◆ About this exercise ◆
As the answer, give a copy of each line below that includes the word "icon".

◆ Data for review ◆
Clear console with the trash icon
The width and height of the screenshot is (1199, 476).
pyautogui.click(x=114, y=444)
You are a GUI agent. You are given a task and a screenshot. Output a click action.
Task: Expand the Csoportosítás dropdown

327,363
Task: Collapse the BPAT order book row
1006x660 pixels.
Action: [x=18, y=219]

--

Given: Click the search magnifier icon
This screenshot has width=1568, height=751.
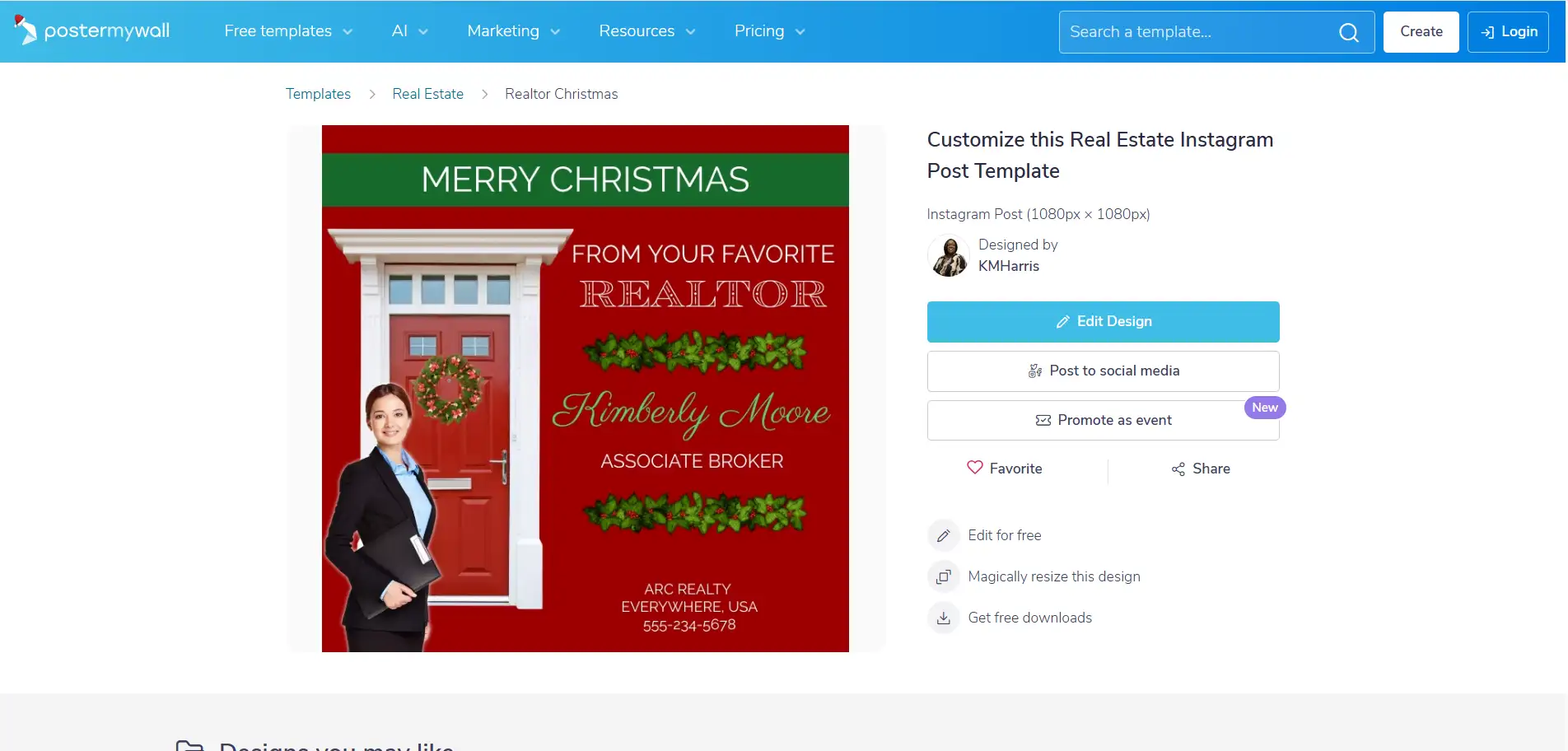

◆ Exercise result ◆
Clear console with the trash icon
Given: Click the search magnifier icon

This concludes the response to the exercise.